* **Written instruction**:
Copy out the material from the line containing "Task: Click the red foreground colour swatch" through the end, leaving out the pictures.

* * * *

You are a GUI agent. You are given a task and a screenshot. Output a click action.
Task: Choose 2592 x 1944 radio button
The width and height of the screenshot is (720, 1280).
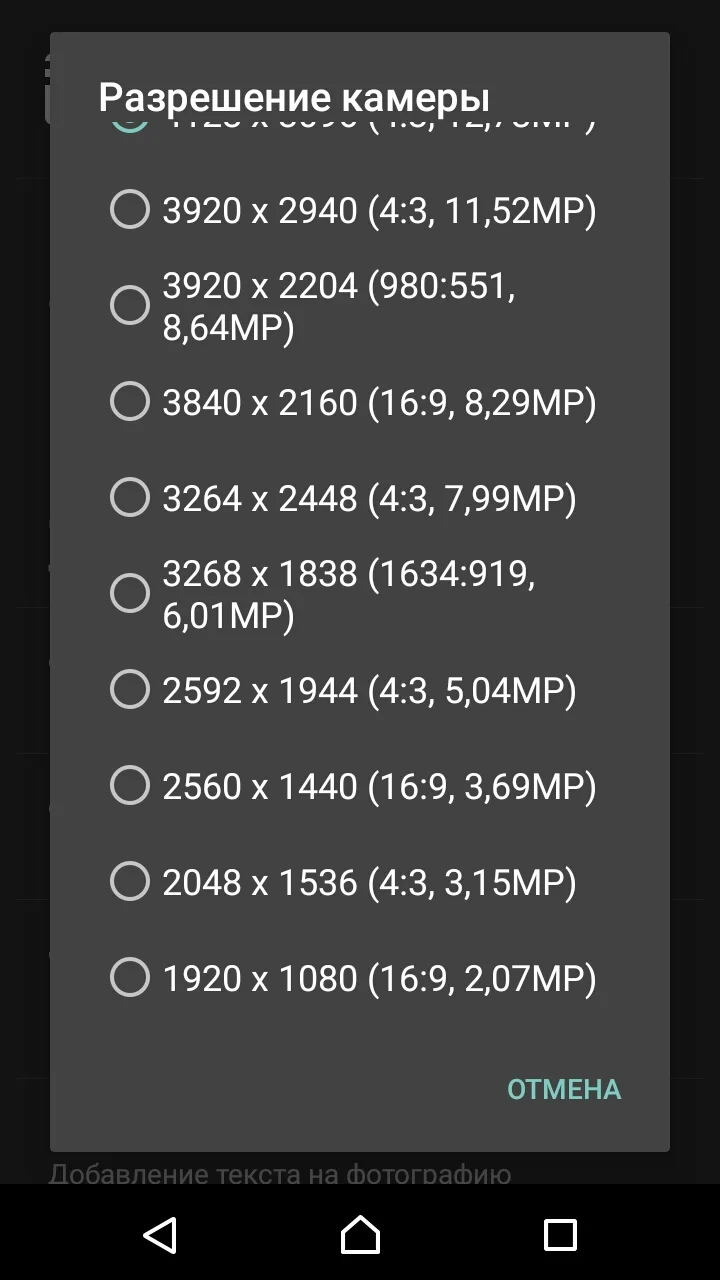click(x=130, y=689)
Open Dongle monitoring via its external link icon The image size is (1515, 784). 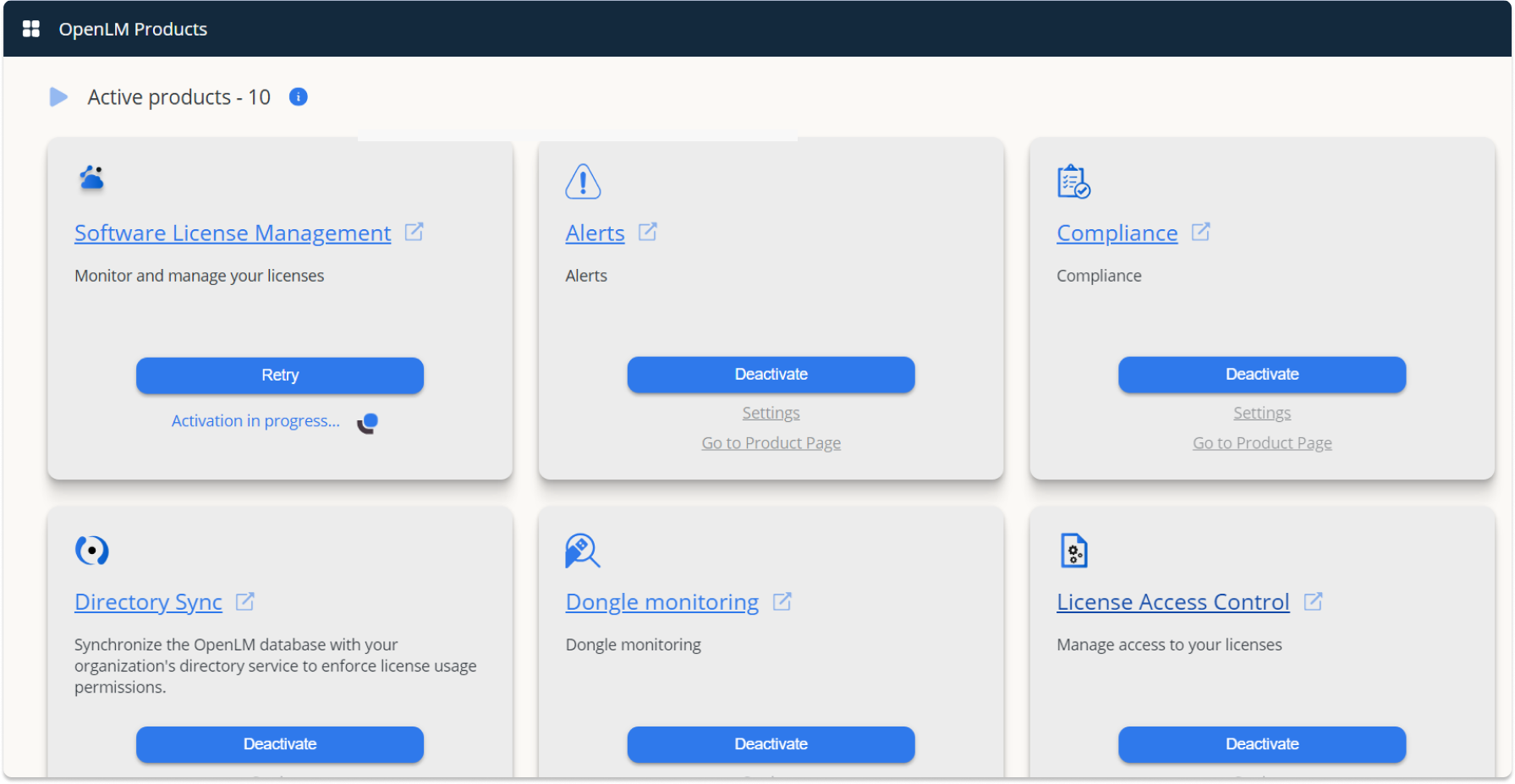[783, 600]
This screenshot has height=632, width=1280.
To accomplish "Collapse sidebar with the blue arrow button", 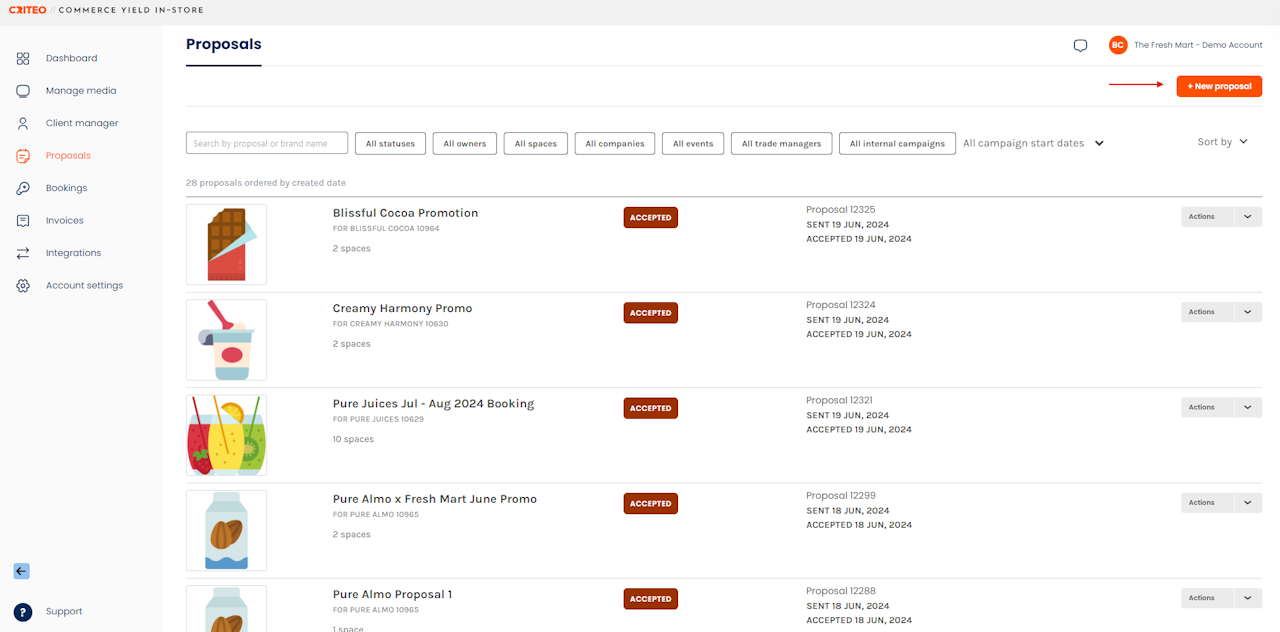I will (22, 571).
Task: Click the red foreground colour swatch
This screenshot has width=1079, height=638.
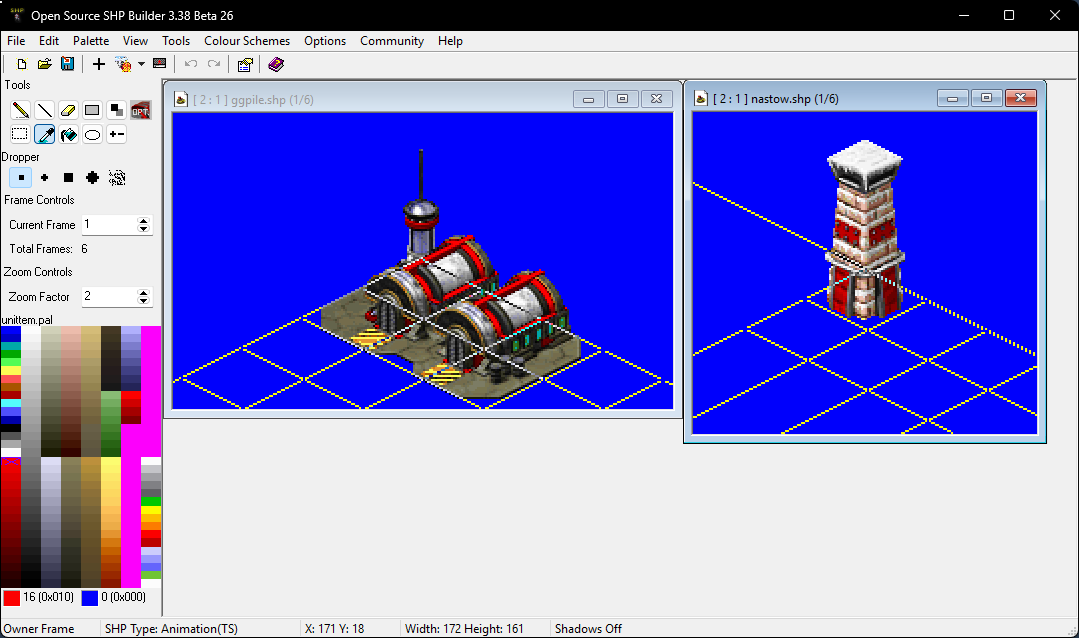Action: point(12,598)
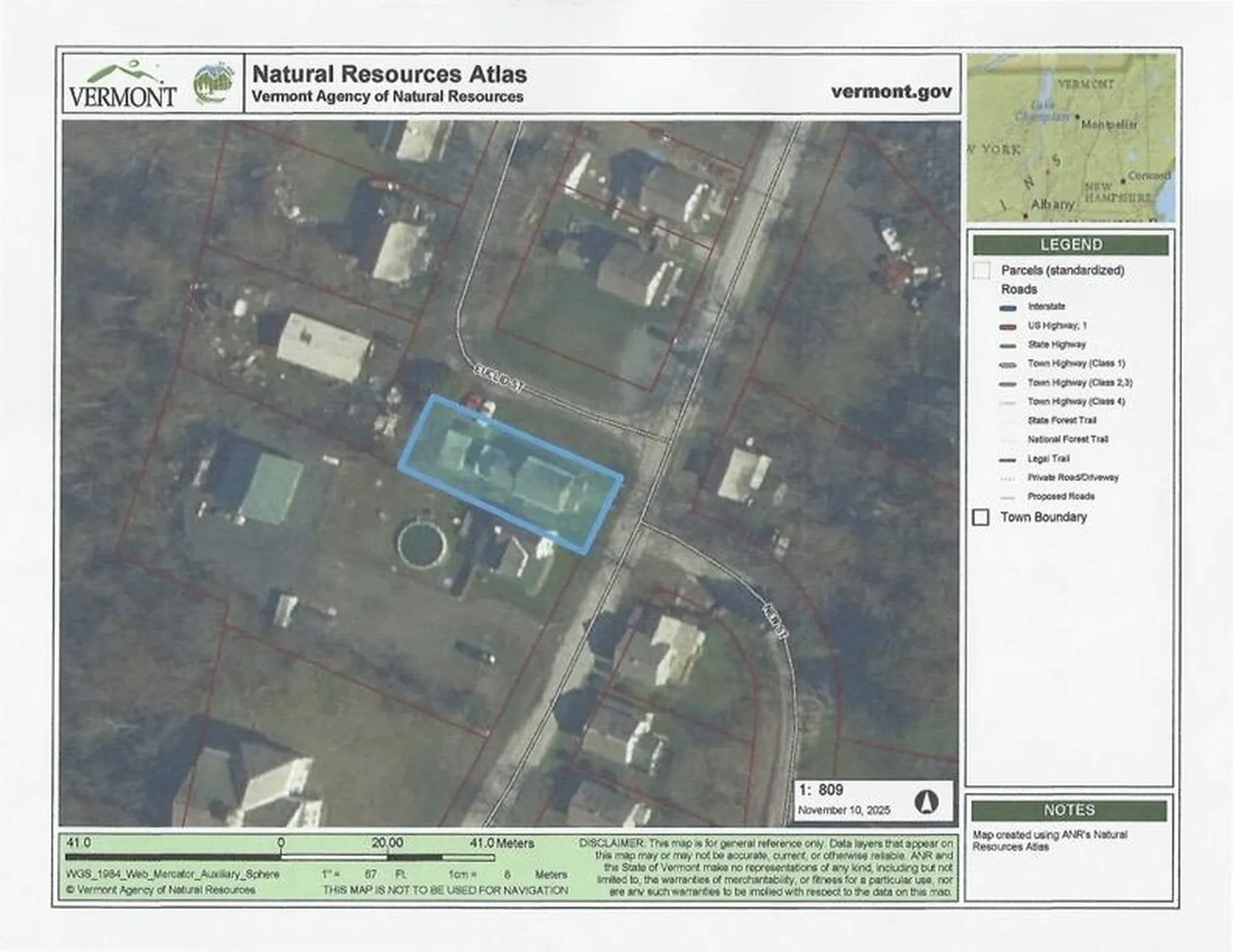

* * * *

* **Completed task**:
Task: Click the red foreground colour swatch
This screenshot has width=1079, height=638.
Action: point(12,598)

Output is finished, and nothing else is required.